Subversively, it makes the male cop partners the film’s romantic couple. “Originally, we’d written the role of a girlfriend, Victoria, for Angel, but all her lines ended up being given to Nick’s character,” said Pegg. Added Wright, “The arc of action movies follows the same path of a romantic comedy. At first, the partners in an action movie can’t stand each other, and after trials and tribulations, they end up liking each other at the end.” There’s indeed a homoerotic aspect to the partnering and friendship of two male cops in American action films-and the best example of this would be Lethal Weapon. Hot Fuzz pokes fun at this convention.

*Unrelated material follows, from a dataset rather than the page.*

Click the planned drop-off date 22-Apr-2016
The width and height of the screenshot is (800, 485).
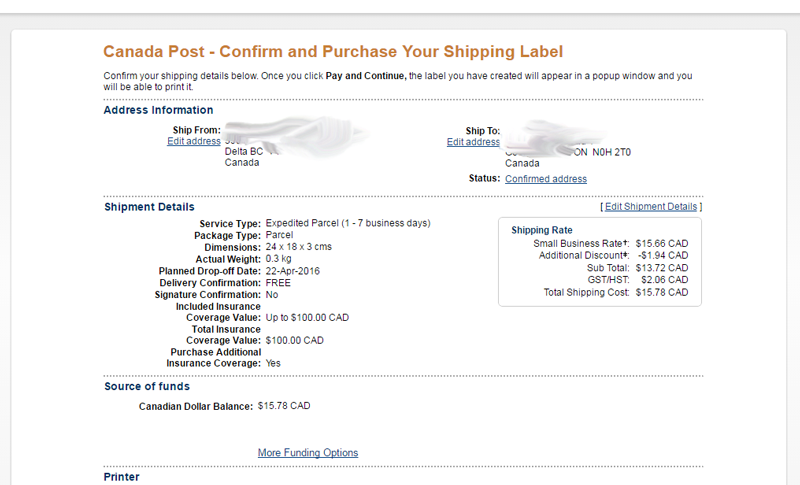[x=292, y=271]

The movie’s action sequences are muscular shots of adrenaline, resulting in what’s best described as a two-hour romp. But it’s the acting that grounds it all. Pegg is still astounded that Jim Broadbent approached them to be in the film. He remembered, “Jim came to us and asked us if we would consider casting him in one of our projects!” Frost was in awe of Broadbent, explaining, “I kind of behaved around him how you would behave around an attractive girl that you fancy. I couldn’t really look or talk to him at first.”
Even more surprising is the casting of Cate Blanchett in a head-turning cameo. She’s unrecognizable. “I got Cate to be in my movie, and I only got to use 15 percent of her talent,” Wright told me while bursting out laughing. To explain further would ruin the surprise.
Watching Hot Fuzz, it’s obvious that director Wright loves and knows film. He pays homage to a vast array of legendary directors in the film-like a hip-hop artist, he “samples” shots and scenes from auteurs like Brian DePalma, Dario Argento, Tony Scott, and even Baz Luhrmann. But he is without a doubt an original who has assimilated the influences from the directors he admires. Explained Pegg, “Edgar’s always trying to evolve his style. He’s done some fabulous stuff with flashbacks in Hot Fuzz, including that classic Brian DePalma approach where in, say, Dressed to Kill, you revisit a scene you’ve seen before, but this time you notice something else in the shot that you didn’t the first time.”
The same could be said for Wright’s recasting of the action genre: Seen through his lens, there’s plenty for action-film-loving Americans to find anew. Said Wright, already riding the film’s enormous British success, “I hope that people in the U.S. enjoy our attempt to take the Yanks on at their own game.”
Indeed, Hot Fuzz is the most fun I’ve had at the movies in a while.
4•1•1
Hot Fuzz opens in Santa Barbara theaters on April 20.